• _Problem_
Wherever the word "computer" appears in the entries, copy the whole line.

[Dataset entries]
--

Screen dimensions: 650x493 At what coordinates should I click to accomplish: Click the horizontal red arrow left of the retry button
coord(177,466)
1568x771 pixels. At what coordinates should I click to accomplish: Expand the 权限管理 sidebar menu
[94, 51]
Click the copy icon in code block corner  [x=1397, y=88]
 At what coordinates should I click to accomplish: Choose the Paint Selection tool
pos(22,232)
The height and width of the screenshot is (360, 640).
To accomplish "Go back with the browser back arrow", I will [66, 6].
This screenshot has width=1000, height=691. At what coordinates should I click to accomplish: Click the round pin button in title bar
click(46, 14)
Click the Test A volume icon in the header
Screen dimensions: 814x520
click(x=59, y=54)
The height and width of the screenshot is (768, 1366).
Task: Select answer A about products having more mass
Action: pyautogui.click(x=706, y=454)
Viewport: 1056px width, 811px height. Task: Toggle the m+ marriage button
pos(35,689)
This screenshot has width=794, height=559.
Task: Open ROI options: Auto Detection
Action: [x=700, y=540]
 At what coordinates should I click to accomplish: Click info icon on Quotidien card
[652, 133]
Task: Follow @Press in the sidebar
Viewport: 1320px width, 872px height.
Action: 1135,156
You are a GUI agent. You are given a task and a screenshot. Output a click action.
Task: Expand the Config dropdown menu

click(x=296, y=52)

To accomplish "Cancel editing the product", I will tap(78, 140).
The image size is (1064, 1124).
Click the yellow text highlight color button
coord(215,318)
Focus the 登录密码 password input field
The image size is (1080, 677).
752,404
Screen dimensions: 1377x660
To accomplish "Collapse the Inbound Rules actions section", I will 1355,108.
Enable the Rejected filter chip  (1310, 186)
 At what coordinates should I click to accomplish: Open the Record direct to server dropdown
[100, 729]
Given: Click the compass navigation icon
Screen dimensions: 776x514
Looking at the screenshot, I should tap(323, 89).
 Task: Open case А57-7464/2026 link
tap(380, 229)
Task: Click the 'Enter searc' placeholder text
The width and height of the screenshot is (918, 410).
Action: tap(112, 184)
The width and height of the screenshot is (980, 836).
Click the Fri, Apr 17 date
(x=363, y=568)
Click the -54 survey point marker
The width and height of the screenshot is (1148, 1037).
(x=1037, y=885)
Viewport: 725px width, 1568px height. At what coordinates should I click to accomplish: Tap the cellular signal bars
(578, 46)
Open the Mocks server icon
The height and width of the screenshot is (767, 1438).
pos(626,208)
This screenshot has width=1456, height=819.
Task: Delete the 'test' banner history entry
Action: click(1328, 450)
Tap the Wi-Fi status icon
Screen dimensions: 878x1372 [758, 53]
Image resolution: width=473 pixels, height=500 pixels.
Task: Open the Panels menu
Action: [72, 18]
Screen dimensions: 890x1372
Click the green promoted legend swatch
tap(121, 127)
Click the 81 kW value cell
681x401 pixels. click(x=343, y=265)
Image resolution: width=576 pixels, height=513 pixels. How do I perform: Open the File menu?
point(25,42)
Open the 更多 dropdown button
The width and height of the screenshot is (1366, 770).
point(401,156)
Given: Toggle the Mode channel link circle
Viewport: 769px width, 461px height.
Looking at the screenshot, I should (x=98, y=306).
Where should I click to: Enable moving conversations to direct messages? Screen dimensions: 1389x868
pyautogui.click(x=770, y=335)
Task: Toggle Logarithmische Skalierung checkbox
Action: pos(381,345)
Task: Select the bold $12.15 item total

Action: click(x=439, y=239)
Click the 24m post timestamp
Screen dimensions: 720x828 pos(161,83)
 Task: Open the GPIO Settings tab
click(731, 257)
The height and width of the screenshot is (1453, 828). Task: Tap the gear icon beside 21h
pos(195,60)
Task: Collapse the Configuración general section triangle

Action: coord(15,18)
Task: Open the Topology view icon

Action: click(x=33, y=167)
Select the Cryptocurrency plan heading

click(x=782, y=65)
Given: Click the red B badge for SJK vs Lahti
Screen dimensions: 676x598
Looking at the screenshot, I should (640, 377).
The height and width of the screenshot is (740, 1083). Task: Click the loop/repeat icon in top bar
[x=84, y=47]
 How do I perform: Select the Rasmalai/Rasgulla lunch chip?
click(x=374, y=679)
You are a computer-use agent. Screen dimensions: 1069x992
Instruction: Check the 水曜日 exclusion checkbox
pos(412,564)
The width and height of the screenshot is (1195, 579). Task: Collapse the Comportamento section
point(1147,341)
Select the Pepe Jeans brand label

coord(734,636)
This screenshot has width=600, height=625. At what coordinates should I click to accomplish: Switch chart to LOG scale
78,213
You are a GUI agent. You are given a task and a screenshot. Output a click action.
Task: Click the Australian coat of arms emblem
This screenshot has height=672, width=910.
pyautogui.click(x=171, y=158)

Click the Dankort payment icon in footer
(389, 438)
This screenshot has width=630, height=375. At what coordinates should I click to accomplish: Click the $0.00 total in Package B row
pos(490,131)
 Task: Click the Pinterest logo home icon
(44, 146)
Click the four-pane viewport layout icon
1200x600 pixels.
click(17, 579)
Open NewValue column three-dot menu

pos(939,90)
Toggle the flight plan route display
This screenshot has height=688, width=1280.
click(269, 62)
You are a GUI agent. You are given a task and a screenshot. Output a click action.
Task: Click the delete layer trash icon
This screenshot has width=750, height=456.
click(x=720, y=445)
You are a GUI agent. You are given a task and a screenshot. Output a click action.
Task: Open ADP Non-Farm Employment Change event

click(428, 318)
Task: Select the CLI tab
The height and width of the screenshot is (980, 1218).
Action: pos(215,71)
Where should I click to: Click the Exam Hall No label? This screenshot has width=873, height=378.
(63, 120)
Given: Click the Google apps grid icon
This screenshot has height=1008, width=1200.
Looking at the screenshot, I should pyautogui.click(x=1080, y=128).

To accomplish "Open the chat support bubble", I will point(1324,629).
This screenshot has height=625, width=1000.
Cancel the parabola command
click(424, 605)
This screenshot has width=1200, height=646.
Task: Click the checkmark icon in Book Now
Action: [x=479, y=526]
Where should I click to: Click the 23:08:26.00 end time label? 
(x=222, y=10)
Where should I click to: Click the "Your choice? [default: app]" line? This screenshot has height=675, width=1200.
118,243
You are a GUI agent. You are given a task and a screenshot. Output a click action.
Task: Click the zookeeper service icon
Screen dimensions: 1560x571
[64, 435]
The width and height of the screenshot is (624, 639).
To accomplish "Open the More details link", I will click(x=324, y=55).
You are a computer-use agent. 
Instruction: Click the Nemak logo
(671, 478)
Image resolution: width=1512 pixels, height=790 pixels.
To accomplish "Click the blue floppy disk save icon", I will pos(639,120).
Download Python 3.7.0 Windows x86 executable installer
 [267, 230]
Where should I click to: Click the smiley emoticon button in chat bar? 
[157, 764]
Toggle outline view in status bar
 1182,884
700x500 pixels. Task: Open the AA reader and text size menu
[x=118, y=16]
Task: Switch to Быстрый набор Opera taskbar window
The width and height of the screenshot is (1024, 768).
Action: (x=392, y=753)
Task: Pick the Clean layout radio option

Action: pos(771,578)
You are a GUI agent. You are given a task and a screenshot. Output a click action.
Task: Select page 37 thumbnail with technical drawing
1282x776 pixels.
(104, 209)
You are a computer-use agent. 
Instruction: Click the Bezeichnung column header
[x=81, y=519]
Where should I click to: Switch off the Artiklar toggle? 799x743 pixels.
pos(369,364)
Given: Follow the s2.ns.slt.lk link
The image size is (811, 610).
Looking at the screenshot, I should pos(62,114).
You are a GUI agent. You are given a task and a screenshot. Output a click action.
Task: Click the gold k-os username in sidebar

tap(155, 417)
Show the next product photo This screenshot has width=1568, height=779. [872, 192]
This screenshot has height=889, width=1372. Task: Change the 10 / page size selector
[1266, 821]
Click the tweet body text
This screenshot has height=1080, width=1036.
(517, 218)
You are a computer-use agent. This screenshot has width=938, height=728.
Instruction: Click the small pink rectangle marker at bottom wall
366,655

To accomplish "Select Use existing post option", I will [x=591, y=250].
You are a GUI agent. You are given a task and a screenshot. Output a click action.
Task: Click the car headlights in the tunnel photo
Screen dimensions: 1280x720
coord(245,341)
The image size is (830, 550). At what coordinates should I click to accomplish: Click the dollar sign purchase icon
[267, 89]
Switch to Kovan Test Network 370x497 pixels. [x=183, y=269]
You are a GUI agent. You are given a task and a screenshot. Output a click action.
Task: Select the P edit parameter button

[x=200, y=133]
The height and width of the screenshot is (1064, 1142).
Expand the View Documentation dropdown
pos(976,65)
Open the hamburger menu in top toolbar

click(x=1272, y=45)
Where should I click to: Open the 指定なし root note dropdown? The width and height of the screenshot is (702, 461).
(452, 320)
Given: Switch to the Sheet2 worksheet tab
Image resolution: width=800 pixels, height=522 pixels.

--

• _Exercise response_
You are a computer-use agent. Screen dimensions: 1069x992
You are a computer-use agent. 
You are a computer-use agent. 
You are a computer-use agent. This screenshot has width=938, height=728.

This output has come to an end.